こんにちは☆ボクは、地球から約38万km離れた月からやってきた隕石だよ。
隕石は地表に到着するまでに大気との衝突によって破片になることもあれば、大きな塊のまま落ちてくることもあるんだよ!
月ってどんなところなの?
月はたくさんの天体の中でも、地球に一番近いところにあるんだ。大きさは地球よりずっと小さく、月の直径は地球の約4分の1。昼の気温は130°Cで、夜の気温は−170°Cになるんだ。月には、大きな隕石が衝突して出来たクレーターがたくさんあって、月の表面はレゴリス(砂)と呼ばれる隕石などによって細かく砕かれた岩石が積もっているんだ!!
月に隕石が衝突したの?
そうだよ。月は約45億年前に誕生して、38~41億年前頃 月の周りには大小たくさんの小天体が漂っていて、天体同士が衝突することがたびたび繰返されていたんだ。
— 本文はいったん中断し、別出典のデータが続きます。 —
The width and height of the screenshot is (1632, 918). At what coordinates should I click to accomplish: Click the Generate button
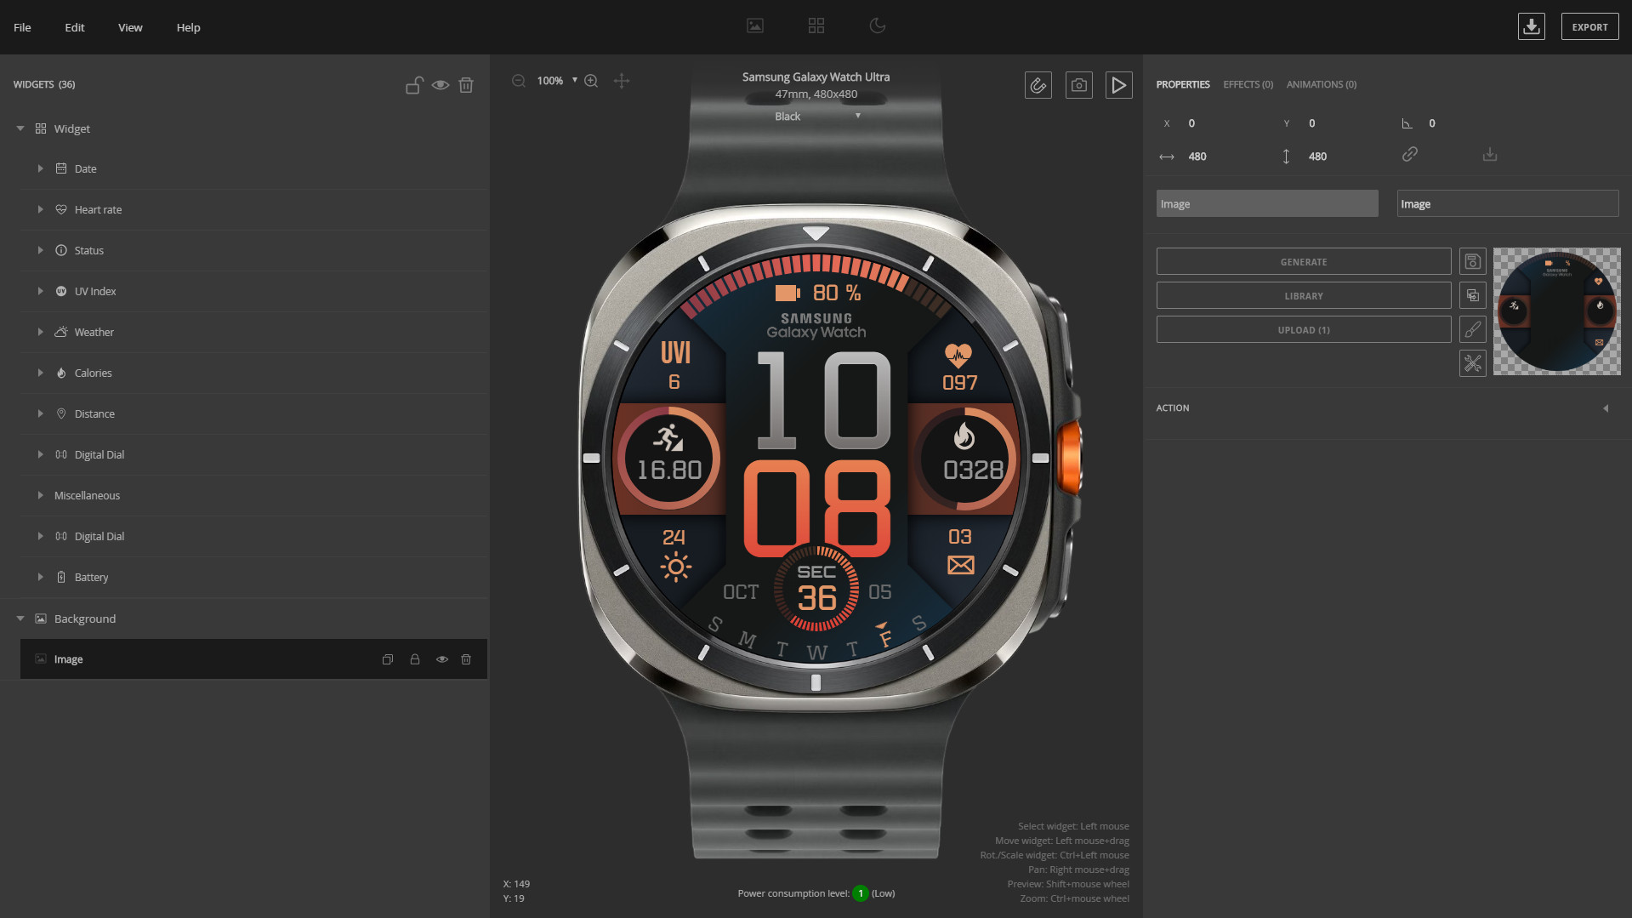(x=1303, y=262)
その証拠が2006年モロッコで発見された隕石を、広島大の宮原准教授、東北大の大谷教授を中心とした研究グループがSPring-8の強力な放射光X線で観察して、大昔、月に隕石が衝突した痕跡を見つけたんだ!!
どんな痕跡があったの?
隕石の組織に、二酸化ケイ素に高い圧力が加えられてできる鉱物(ザイフェルタイト)を見つけたんだ。これは、月に小天体が衝突した時に発生する衝撃波で非常に高い圧力が発生した時の痕跡なんだ。ザイフェルタイトが火星から飛来した隕石以外で確認されたのは初めてなんだよ。
ザイフェルタイトの発見から何がわかるの?
ザイフェルタイトは、「ダイヤモンドアンビルセル」と呼ばれる装置を使って高圧状態をつくり出すことにより人工的に作ることが出来るんだ。2つのダイヤモンドの間に試料を挟み、六角レンチを使って手でネジを締めるだけで、数百万気圧もの巨大な圧力を加えることが出来るんだけど、その装置でザイフェルタイトができるには少なくとも40万気圧以上の超高圧条件が必要であることが分かったんだ。君たちが普段生活しているのは、1気圧の環境だから、40万気圧ってどの位すごいことが分かるよね。
ほんとだね。
モロッコで発見された隕石には27億年前頃にも激しい隕石衝突が続いていた痕跡があったんだ。月と地球はすぐ近くに位置しているから地球にも隕石が衝突していた可能性があるんだよ。この頃には原始生命の形成が始まっていて、この衝突が原始生命の進化に影響を及ぼした可能性があるんだ。月に記録された隕石衝突史を研究することで、地球への隕石衝突史も明らかにすることが出来ると期待されているんだって。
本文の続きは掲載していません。